From the line that has "The width and height of the screenshot is (1200, 675)." down to the final line of the listing below, transcribe every line exactly, and only those.

● ● ●

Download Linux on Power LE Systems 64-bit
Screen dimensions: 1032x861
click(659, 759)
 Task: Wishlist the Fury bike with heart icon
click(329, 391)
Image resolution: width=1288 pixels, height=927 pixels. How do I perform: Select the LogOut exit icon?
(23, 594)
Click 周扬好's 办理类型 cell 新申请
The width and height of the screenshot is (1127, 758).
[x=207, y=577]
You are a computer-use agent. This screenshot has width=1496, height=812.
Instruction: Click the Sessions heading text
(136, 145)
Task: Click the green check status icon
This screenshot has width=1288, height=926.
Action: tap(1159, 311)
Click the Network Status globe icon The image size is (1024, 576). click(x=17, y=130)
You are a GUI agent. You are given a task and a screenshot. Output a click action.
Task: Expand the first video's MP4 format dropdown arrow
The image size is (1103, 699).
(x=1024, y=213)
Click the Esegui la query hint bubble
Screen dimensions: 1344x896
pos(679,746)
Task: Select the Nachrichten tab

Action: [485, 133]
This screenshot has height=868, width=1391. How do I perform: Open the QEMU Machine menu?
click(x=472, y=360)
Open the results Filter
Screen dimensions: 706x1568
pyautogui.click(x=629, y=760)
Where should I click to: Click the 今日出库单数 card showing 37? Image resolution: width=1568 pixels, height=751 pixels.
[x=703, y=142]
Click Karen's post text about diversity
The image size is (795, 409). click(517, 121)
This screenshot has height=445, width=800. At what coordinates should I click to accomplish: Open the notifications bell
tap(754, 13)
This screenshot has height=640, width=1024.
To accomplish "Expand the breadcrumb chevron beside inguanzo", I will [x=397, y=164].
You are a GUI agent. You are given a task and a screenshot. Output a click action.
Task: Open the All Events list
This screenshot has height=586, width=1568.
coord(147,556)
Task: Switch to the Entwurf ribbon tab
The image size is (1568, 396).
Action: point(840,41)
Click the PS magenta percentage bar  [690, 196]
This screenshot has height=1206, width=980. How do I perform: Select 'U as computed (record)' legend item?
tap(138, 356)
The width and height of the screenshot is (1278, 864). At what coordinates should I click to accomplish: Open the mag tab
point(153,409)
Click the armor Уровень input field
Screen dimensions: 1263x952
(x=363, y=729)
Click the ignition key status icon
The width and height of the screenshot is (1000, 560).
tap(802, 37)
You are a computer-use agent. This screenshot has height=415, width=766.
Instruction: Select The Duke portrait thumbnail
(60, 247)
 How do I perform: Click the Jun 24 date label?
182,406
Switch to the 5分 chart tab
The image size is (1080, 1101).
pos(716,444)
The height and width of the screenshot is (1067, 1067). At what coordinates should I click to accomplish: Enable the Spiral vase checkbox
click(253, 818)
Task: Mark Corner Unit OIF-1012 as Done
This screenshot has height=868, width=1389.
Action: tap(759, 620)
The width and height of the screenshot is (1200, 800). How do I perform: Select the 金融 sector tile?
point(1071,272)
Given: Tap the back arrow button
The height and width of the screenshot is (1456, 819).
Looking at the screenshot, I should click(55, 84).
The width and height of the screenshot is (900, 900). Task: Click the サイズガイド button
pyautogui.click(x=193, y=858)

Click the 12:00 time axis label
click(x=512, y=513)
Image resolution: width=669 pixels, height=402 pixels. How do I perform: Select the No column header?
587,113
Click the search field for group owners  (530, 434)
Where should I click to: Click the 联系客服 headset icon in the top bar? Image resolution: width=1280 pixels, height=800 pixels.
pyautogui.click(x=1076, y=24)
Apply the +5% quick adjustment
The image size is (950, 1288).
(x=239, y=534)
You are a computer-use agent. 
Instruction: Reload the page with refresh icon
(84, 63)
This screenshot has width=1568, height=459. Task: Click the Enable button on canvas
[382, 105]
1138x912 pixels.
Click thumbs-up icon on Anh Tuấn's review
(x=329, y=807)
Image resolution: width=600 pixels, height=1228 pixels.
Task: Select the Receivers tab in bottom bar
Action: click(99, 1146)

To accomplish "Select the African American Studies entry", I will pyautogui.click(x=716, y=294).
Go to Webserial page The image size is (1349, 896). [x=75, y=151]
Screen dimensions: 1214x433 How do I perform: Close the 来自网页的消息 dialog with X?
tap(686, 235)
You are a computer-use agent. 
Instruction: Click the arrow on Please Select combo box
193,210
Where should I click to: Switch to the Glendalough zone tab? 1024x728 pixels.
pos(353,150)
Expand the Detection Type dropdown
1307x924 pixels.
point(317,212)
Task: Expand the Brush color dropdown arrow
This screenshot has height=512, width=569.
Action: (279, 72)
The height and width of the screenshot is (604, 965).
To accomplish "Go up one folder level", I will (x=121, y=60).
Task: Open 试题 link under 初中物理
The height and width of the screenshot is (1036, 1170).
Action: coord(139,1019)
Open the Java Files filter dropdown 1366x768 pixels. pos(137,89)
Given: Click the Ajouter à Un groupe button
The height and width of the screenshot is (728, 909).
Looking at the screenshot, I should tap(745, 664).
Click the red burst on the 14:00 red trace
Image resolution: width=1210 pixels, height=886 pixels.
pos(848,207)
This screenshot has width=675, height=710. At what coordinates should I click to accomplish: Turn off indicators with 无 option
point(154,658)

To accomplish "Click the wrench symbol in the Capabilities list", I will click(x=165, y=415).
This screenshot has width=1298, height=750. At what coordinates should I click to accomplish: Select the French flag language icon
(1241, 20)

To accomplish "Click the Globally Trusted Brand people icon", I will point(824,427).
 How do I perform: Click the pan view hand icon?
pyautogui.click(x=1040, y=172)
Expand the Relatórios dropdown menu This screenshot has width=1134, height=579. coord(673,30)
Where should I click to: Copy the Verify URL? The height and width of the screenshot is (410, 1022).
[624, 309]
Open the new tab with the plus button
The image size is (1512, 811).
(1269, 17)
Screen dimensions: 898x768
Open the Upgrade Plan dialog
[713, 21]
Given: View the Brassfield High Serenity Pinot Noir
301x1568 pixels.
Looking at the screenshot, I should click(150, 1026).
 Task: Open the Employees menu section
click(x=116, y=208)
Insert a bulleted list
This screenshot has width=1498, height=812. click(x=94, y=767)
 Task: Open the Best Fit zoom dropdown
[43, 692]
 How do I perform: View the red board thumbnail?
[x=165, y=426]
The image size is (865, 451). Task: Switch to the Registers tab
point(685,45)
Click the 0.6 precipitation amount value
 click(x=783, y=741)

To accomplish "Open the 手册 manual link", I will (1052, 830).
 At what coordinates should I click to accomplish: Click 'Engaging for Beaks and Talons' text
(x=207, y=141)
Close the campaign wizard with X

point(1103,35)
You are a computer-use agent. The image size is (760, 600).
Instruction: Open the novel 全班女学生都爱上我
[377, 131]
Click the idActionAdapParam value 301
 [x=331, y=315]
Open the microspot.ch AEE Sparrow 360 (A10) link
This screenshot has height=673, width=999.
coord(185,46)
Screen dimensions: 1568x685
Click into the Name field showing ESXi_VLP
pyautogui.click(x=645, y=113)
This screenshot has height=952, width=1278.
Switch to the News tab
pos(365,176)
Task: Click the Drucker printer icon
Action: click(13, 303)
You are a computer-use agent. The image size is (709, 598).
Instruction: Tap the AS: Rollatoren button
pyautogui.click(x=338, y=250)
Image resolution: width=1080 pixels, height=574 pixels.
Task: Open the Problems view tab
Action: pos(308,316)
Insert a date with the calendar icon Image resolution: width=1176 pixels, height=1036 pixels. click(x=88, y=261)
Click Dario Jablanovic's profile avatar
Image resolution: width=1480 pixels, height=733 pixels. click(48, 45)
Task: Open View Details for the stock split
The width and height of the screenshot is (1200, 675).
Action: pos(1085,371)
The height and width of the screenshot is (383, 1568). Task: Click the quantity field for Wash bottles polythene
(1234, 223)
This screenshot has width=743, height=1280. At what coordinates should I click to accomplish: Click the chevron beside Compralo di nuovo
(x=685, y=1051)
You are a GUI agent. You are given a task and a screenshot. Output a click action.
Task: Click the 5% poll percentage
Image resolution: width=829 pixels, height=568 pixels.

● ● ●

• _Finished task_
The width and height of the screenshot is (1200, 675).
Action: pos(1085,371)
The height and width of the screenshot is (383, 1568). Task: Click the quantity field for Wash bottles polythene
(1234, 223)
This screenshot has width=743, height=1280. At what coordinates should I click to accomplish: Click the chevron beside Compralo di nuovo
(x=685, y=1051)
You are a GUI agent. You are given a task and a screenshot. Output a click action.
Task: Click the 5% poll percentage
Image resolution: width=829 pixels, height=568 pixels.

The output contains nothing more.